Employees are concerned about salary cuts, employers are concerned for team management

Four-day work week: The good and the bad for Southeast Asians

Four-day work weeks are starting to get traction in various workplaces around the world. In Southeast Asia, where the five-day work week remains dominant in offices, Milieu Insight carried out a survey on how employees would react to the possibility of shorter work weeks and extended weekends. Milieu Insight said they surveyed 6,000 employees across the region to find out their perceptions on a compressed four-day work week, where they will be rendering 10 hours per day for four days a week. Based on the results, majority of the employees surveyed in Singapore, Thailand, Malaysia, Indonesia, Vietnam, and the Philippines showed favour towards a compressed four-day work week.

Malaysia seemed the most reserved about it with only 48% of them agreeing to the shorter work week, while Vietnam seemed the most approving of the plan with 78%.

According to the surveyed employees, having a compressed four-day work week will give them greater work-life balance (67%), more time spent with loved ones (64%), and more time to be creative and generate ideas (48%). Southeast Asians also said it will increase their productivity (45%) and will make burn out less likely (44%).
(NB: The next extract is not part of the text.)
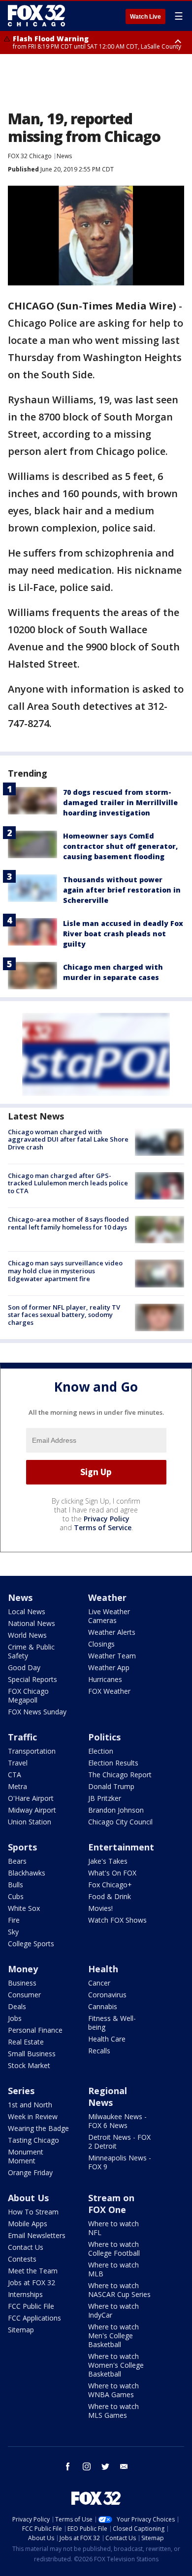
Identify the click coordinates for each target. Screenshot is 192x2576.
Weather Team (112, 1655)
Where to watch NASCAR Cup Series (119, 2290)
But their concerns over such shorter weeks will be reduced salaries (53%), according to the survey, even if the proposed four-day work week will not reduce the total number of hours spent in the workplace. So, when asked how much cut they were willing to accept in exchange of a four-day work week, majority said they want none.

Aside from salary cuts, respondents also said that a 10-hour workday can also be stressful and tedious (47%), while some said it will create inequality where only select positions will enjoy the benefit (42%).

Difficult team management (31%) was also one of the concerns of the respondents on the possible downsides of four-day work weeks, and according to the survey, more employees in the managerial positions and above are more worried about that than junior-level staff.

Read more: Will you adopt a four-day work week?

Implementing four-day work weeks

Nations all around the world have been piloting four-day work weeks even before the pandemic began, but the outbreak of COVID-19 and introduction of remote work underscored to employees the importance of greater work-life balance.

Should employers try to implement them now, Dr Melanie Peacock, associate professor of HR at Mount Royal, said that organisations should first assess if a four-day work week for the company is feasible and if employees really want it.

"An initial review requires the structure of this offering. Will all employees work the same four days, or will there be staggered days off, or overlapping or core hours on-site during the workdays? What jobs are suitable for this type of arrangement, and which may not be? This requires that a thorough and transparent job analysis for all company roles be conducted," Peacock told HRD.

She added that transparency on why the change will also be made is necessary, according to the associate professor, adding that employees should also be given clear directions on what is expected of them.

"Employees must understand that all outcomes have been reached in a fair and equitable manner based upon business needs and role requirements," Peacock said.